_PROBLEM TO WORK ON_
Retype, word for word, only the lines from the one containing "Task: Open the Tips menu item" through the last line of the listing below. Pictures do not belong in the result.

-- -- --

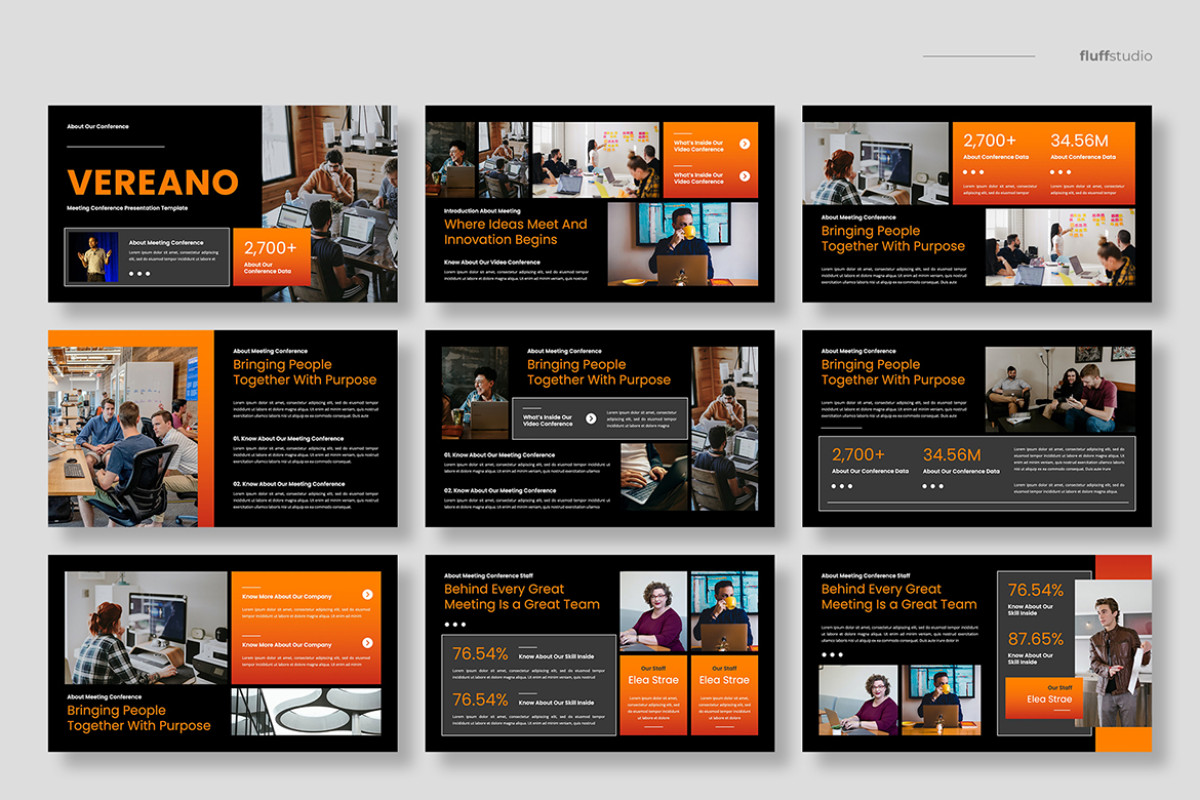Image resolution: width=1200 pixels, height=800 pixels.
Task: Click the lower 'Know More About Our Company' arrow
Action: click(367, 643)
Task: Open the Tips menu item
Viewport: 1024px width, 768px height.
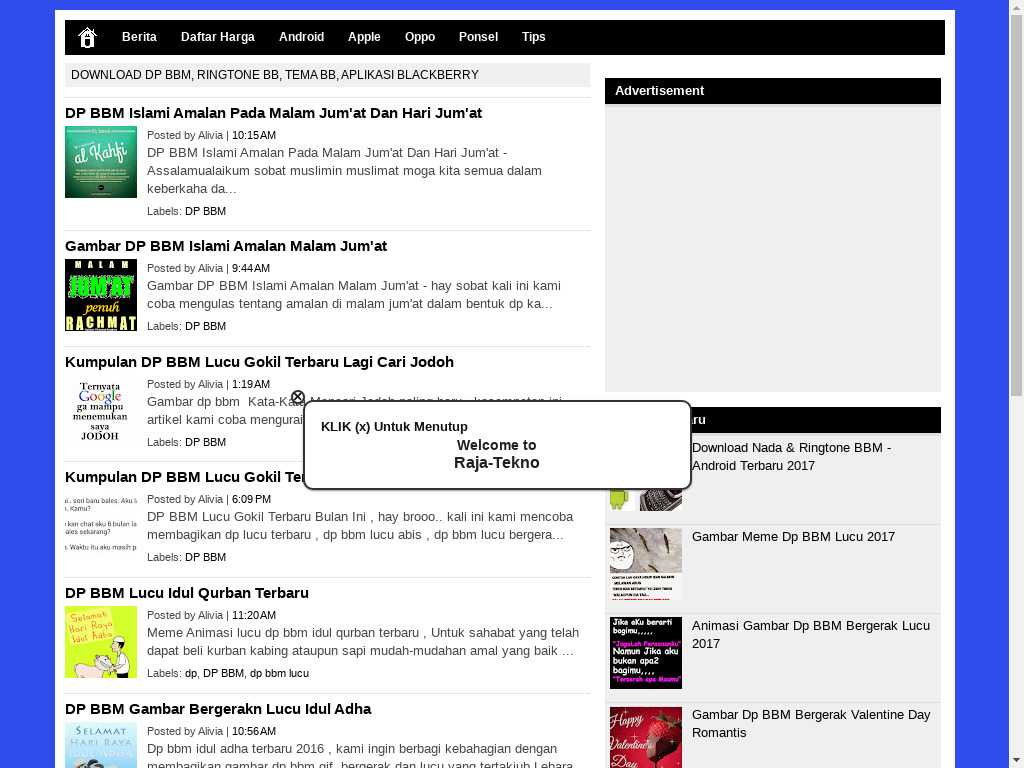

-- -- --

_REPLY TO THE EXERCISE_
Task: Open the Tips menu item
Viewport: 1024px width, 768px height.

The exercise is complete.